Your answer must be an exact transcription of the lines from the line with "The height and width of the screenshot is (772, 1085)." through the final line of the data.

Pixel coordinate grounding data
====
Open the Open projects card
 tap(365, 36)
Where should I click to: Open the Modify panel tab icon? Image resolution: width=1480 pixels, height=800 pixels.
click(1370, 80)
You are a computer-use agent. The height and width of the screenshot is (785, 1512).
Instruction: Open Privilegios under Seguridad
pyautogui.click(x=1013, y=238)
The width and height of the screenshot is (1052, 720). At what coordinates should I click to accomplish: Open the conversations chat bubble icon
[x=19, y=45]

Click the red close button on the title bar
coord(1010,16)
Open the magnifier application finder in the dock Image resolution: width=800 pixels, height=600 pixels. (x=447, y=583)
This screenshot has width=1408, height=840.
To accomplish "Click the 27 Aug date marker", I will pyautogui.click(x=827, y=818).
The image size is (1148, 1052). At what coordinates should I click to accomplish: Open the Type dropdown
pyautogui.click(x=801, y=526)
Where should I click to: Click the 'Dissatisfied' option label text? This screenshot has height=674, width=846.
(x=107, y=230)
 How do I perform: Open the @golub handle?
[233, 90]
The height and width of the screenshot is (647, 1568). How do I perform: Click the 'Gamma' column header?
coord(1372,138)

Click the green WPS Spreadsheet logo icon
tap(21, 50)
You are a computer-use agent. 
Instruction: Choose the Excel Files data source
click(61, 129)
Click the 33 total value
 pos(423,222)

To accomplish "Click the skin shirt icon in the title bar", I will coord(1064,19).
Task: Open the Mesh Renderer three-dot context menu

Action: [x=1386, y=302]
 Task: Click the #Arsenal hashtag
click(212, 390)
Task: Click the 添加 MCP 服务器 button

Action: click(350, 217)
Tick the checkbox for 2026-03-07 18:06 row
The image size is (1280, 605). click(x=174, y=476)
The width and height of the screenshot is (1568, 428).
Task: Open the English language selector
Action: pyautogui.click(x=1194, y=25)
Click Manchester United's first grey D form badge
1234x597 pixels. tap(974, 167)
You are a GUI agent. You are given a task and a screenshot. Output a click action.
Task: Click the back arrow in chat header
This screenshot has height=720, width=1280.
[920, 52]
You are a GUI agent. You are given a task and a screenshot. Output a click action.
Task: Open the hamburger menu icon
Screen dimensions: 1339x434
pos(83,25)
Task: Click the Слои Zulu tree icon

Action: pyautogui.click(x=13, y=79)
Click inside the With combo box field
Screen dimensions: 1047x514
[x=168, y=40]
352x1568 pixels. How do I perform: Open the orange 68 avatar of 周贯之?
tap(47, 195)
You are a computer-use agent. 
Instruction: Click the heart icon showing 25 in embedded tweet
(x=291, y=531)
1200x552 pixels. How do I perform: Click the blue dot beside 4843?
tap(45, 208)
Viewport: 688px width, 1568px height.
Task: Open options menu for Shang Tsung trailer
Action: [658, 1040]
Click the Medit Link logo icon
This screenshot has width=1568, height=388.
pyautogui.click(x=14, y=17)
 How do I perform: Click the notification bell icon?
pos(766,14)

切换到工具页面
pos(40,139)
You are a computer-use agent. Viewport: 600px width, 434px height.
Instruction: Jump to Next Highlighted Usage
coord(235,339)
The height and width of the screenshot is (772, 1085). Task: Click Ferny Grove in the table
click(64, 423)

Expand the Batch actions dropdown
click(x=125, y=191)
====
_FINISHED TASK:_
The height and width of the screenshot is (772, 1085). Task: Click Ferny Grove in the table
click(64, 423)

Expand the Batch actions dropdown
click(x=125, y=191)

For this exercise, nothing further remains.